Luckily there’s a work around. IfExists can conditionally check a Condition key, and skip it if its not defined:

"Condition": {
  "NotIpAddressIfExists": {
    "aws:SourceIp" : [ "", "2001:DB8:1234:5678::/64" ]
  "StringNotEqualsIfExists" : {
    "aws:SourceVpc", [ "vpc-1234beef" ]

Thus these two can be ANDED together and still pass if either one is TRUE. Kind of like an OR! Add the Action: DENY to this and we should be looking pretty good.

In summary

So what’s this got us now?

  1. Our S3 logs should only contain IP addresses from within the VPC now, so it’s fairly obvious to pick out any other access attempts.
  2. Our reliance on external Internet access has slightly reduced – but there are other sites and services in use (eg, SQS, CloudWatch for metric submission, or even AutoScale for signaling ASG scaling action results) then these are still required to go our the Internet Gateway (IGW) one way or another
  3. Our S3 buckets can have additional constrains to further limit the scope of credentials.
  4. We’ve avoided complex scenarios of lashing together scripts that dynamically adjust routing tables, intercept SSL traffic on proxy servers, or other nasty hacks

The AWS team has publicly indicated more Endpoints are to come, so this shows a clear trajectory: less reliance on “Internet” access for instances. All of this is a long, long way from what VPC looked like back in 2008, when it was S3-backed instances with no IGW – just private subnets with an IPSEC VGW to on-premise.

The underlying theme, however, is that the security model is not set and forget, but to continue this journey as the platform further improves.

So, key recommendations:

  1. Use IAM Roles for EC2 instances (unless you have multiple un-trusted clients using SSH/RDP to the instance).
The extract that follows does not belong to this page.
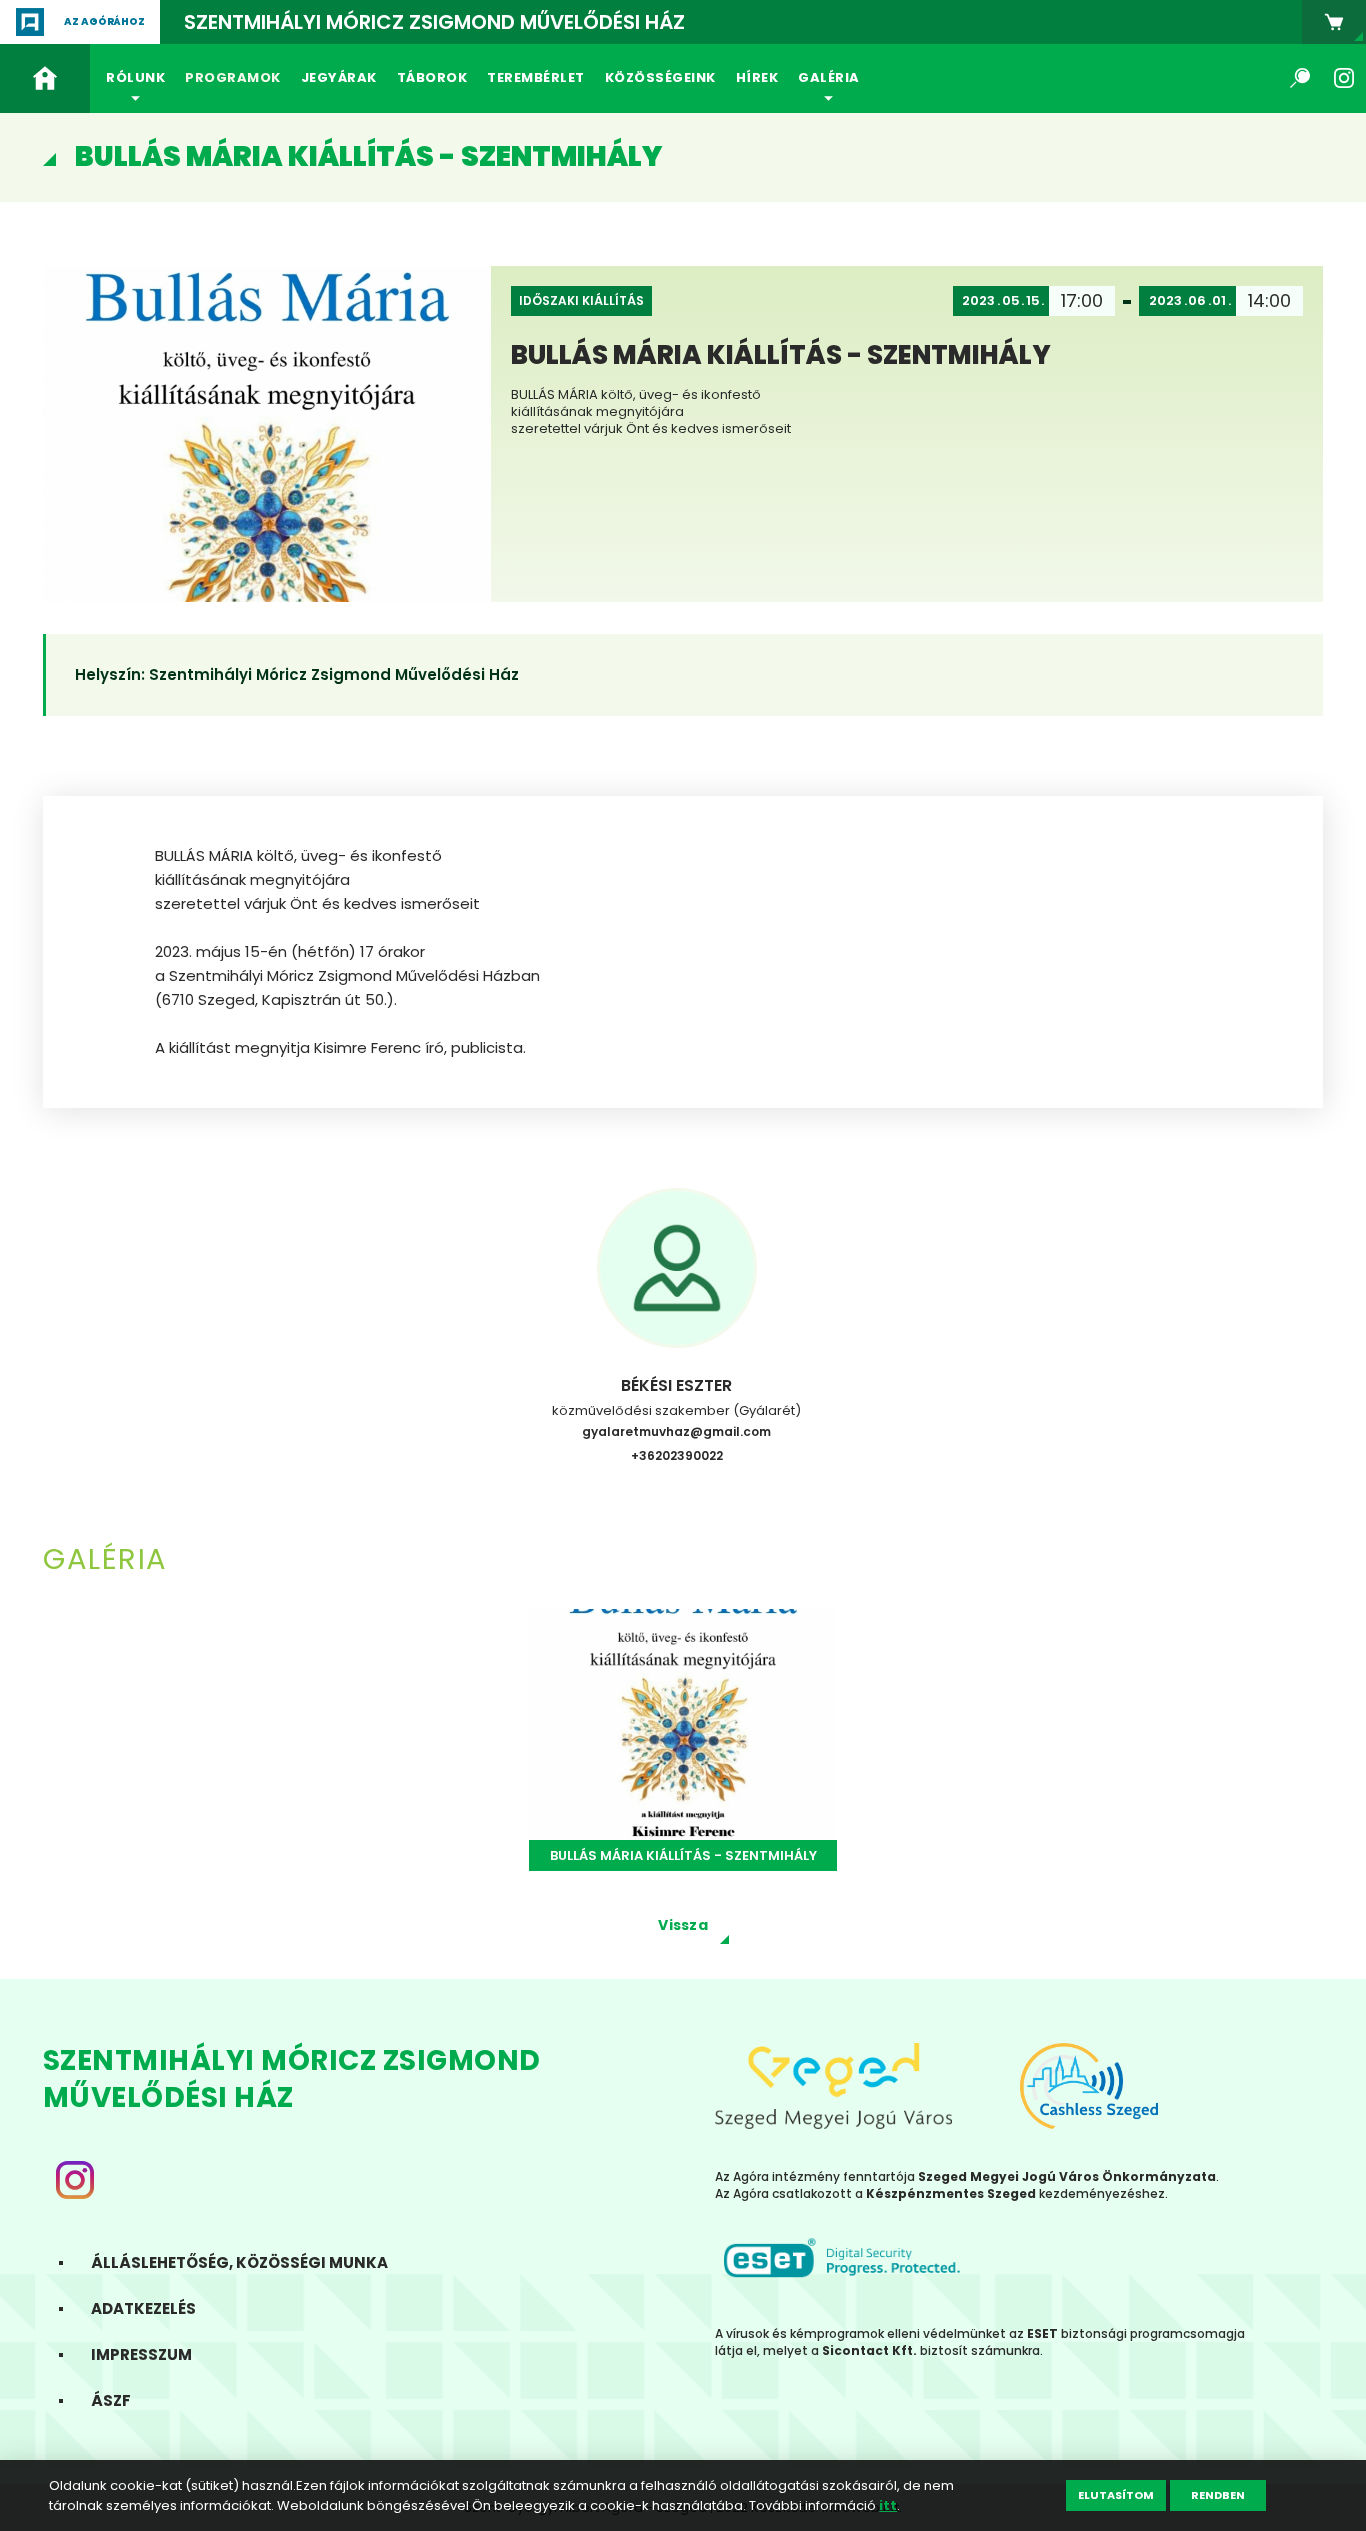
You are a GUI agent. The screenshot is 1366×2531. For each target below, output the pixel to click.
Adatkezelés (143, 2308)
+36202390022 (677, 1455)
These credentials auto-rotate multiple times per day, and are transparently used by the AWS SDKs.
  2. Turn on S3 Bucket Logging (to a separate bucket). When setting he bucket logging destination, make sure you end the prefix with a trailing slash (/). Eg, “MyBucket” logs to bucket “MyLoggingBucket”, with prefix “S3logs/MyBucket/”. S3 Logging is a Trusted Advsior recommendation: setting a Lifecycle policy on these logs is my recommendation (dev/test at X days, Production at Y years?).
  3. Create (at least one) VPC S3 Endpoint for the buckets in region, and adjust routing tables accordingly. Perhaps start with an open policy if you’re comfortable (it’s no worse than the previous access to S3 over Internet), and iterate from there.
  4. Consider locking your S3 buckets down to just your VPC, or your VPC and some well known ranges.